(DATA PROVIDED):
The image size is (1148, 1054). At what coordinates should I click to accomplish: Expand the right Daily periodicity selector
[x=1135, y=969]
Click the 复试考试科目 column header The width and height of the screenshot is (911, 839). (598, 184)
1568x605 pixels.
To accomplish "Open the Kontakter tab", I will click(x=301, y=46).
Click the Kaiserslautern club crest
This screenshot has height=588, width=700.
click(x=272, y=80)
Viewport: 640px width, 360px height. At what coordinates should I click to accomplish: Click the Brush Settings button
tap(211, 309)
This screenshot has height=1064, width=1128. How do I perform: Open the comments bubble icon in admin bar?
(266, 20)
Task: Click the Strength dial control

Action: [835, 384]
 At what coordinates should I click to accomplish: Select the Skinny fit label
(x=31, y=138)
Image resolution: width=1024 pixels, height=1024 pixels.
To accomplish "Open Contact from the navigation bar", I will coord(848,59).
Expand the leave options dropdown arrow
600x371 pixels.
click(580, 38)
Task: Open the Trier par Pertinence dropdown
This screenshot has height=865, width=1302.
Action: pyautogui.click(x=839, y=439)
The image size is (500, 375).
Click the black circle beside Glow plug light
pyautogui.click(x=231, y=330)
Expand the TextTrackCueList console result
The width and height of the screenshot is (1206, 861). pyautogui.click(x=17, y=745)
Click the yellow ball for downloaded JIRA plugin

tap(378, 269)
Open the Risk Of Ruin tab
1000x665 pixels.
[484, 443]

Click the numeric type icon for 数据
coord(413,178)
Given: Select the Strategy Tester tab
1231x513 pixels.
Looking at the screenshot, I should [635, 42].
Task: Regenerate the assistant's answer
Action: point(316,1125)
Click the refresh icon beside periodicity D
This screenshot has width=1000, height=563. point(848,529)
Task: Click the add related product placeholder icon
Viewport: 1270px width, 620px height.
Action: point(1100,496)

(WORK REQUEST):
Set down the complete listing once more, exactly as it appears.

(ANSWER BELOW):
The image size is (1148, 1054). At what coordinates should I click to accomplish: Expand the right Daily periodicity selector
[x=1135, y=969]
Click the 复试考试科目 column header The width and height of the screenshot is (911, 839). (598, 184)
1568x605 pixels.
To accomplish "Open the Kontakter tab", I will click(x=301, y=46).
Click the Kaiserslautern club crest
This screenshot has height=588, width=700.
click(x=272, y=80)
Viewport: 640px width, 360px height. At what coordinates should I click to accomplish: Click the Brush Settings button
tap(211, 309)
This screenshot has height=1064, width=1128. How do I perform: Open the comments bubble icon in admin bar?
(266, 20)
Task: Click the Strength dial control

Action: [835, 384]
 At what coordinates should I click to accomplish: Select the Skinny fit label
(x=31, y=138)
Image resolution: width=1024 pixels, height=1024 pixels.
To accomplish "Open Contact from the navigation bar", I will coord(848,59).
Expand the leave options dropdown arrow
600x371 pixels.
click(580, 38)
Task: Open the Trier par Pertinence dropdown
This screenshot has height=865, width=1302.
Action: pyautogui.click(x=839, y=439)
The image size is (500, 375).
Click the black circle beside Glow plug light
pyautogui.click(x=231, y=330)
Expand the TextTrackCueList console result
The width and height of the screenshot is (1206, 861). pyautogui.click(x=17, y=745)
Click the yellow ball for downloaded JIRA plugin

tap(378, 269)
Open the Risk Of Ruin tab
1000x665 pixels.
[484, 443]

Click the numeric type icon for 数据
coord(413,178)
Given: Select the Strategy Tester tab
1231x513 pixels.
Looking at the screenshot, I should [635, 42].
Task: Regenerate the assistant's answer
Action: point(316,1125)
Click the refresh icon beside periodicity D
This screenshot has width=1000, height=563. point(848,529)
Task: Click the add related product placeholder icon
Viewport: 1270px width, 620px height.
Action: point(1100,496)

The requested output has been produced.